The National aka The Loggers Times | November 5, 2018
POLICE are concerned that bad blood between a group of Highlanders and locals at the liquefied natural gas site in Gulf over a sorcery-related killing is posing a threat to the company.
Provincial police commander Inspector Silva Sika said the killing at an LNG site village had led to frequent rows and fighting, making it unsafe for the workers.
The deceased was originally from Lufa in Eastern Highlands.
“Police will be deployed again to the site to settle the situation and protect others from outside (the province) working there,” Sika said.
He said relatives of the deceased had attacked the suspect’s brother at the Wabo sub-station village.
Earlier they kidnapped four locals using guns and bush knives and destroyed gardens and crops. Police had settled the matter but trouble started again. Police said they had to make arrests but after few weeks tensions rose again between the groups.
“I have done peace and agreements between the groups but it suddenly started again,” he said.
The deceased was found floating in the river near the village close to the LNG site.
At least one person out of 10 accused of sorcery has been killed and one-third were permanently injured, a joint study by three universities in three provinces revealed.
The research recorded 357 sorcery accusation cases from Enga, Bougainville and Port Moresby between January 2016 and October 2017.
There were 185 victims and at least 20 people killed, with a large number suffering permanent physical injuries.

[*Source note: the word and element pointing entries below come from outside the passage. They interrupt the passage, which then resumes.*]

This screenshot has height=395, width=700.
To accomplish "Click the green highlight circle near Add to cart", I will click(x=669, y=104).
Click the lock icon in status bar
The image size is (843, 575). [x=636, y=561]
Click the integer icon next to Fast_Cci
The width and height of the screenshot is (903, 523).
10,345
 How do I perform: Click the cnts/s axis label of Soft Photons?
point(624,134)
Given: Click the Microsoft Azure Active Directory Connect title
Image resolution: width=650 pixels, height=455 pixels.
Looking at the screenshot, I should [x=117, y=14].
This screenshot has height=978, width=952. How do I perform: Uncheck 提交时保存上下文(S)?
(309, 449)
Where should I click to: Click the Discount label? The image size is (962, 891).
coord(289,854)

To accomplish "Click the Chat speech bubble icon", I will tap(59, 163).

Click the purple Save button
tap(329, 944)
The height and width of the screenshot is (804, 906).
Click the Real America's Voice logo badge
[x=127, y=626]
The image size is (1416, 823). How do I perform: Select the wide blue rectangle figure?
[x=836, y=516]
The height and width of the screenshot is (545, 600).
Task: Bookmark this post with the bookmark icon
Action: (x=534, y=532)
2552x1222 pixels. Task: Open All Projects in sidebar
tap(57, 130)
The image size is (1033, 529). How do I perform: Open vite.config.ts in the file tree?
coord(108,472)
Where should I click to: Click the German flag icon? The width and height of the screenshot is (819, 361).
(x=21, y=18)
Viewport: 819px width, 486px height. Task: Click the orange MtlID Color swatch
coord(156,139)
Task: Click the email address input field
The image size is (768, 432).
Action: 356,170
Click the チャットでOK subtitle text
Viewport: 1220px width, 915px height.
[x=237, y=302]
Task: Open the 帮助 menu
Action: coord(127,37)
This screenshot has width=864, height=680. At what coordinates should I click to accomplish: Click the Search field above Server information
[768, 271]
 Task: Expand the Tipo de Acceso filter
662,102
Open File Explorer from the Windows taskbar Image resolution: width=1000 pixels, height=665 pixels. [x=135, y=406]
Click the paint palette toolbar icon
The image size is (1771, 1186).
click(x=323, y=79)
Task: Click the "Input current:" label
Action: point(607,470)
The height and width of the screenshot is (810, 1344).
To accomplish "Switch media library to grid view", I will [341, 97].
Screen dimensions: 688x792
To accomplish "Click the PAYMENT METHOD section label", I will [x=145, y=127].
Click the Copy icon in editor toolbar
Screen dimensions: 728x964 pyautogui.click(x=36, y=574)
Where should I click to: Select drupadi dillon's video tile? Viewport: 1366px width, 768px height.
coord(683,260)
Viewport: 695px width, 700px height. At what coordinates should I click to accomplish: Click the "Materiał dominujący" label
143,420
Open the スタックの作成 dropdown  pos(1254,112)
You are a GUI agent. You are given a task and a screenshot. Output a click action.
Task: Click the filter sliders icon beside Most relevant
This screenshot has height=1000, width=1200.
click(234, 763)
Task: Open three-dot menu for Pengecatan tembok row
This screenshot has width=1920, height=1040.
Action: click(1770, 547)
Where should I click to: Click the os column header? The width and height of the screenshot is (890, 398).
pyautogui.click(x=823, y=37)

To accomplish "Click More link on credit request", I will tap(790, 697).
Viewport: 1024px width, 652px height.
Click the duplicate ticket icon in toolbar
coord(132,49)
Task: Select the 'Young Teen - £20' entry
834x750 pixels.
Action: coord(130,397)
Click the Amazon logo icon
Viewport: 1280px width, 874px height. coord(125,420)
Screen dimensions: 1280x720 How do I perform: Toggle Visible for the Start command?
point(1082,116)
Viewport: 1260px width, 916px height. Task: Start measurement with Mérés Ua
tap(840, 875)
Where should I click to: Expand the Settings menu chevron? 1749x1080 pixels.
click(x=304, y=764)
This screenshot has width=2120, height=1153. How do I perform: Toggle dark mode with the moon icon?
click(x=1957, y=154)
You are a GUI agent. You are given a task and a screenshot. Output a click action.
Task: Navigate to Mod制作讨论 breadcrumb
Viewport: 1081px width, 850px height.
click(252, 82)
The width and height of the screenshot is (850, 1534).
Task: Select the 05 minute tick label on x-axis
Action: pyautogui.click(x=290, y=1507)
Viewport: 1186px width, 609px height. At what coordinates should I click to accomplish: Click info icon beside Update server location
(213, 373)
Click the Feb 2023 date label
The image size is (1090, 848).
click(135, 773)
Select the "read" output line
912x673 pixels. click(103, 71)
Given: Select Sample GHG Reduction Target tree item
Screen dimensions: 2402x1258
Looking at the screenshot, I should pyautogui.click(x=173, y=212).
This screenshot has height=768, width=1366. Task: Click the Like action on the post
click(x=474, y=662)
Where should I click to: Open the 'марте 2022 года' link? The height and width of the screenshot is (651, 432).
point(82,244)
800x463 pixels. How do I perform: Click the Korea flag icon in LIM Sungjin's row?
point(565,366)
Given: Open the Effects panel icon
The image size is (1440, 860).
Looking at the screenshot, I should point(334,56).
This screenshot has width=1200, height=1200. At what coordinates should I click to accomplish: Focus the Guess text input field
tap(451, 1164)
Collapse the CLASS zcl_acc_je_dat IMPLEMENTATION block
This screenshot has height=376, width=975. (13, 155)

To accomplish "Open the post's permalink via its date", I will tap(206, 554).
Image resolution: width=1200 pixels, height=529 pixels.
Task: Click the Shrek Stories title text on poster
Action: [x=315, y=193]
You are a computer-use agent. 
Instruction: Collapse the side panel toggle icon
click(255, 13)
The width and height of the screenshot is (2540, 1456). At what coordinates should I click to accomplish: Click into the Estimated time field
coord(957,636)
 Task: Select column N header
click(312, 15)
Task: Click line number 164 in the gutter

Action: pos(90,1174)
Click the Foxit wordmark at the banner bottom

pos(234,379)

Australian National University Associate Professor Miranda Forsyth said the study was undertaken by the university, the PNG National Research Institute and Divine Word University supported by the Australian government through Pacific Women Shaping Pacific Development Programme.
Forsyth said of the cases identified in Enga, at least 37 per cent of the incidents resulted in killing through the use of torture, followed by seven per cent of cases in Bougainville and four per cent of cases in Port Moresby.
She said that four per cent of cases in Enga resulted in tribal fighting.
The study revealed that 63 per cent of the total in Enga resulted in major physical violence and so did 36 per cent in Bougainville and 31 per cent in Port Moresby,”
Sixty-seven per cent of the cases in Enga resulted in the burning of the accused, seven per cent in Bougainville and eight per cent in Port Moresby.
Other forms of accusation included forced imprisonment, damage of property, threats, minor physical violence and clothing removed.
The PNG government developed a comprehensive sorcery and witchcraft accusation-related violence (SARV) national action plan in 2015 to address the problem of sorcery accusation-related violence.
The Australian government is working in partnership with Papua New Guinea in all core areas through the Pacific Women Shaping Pacific Development Programmeand justice services and stability for development programmes.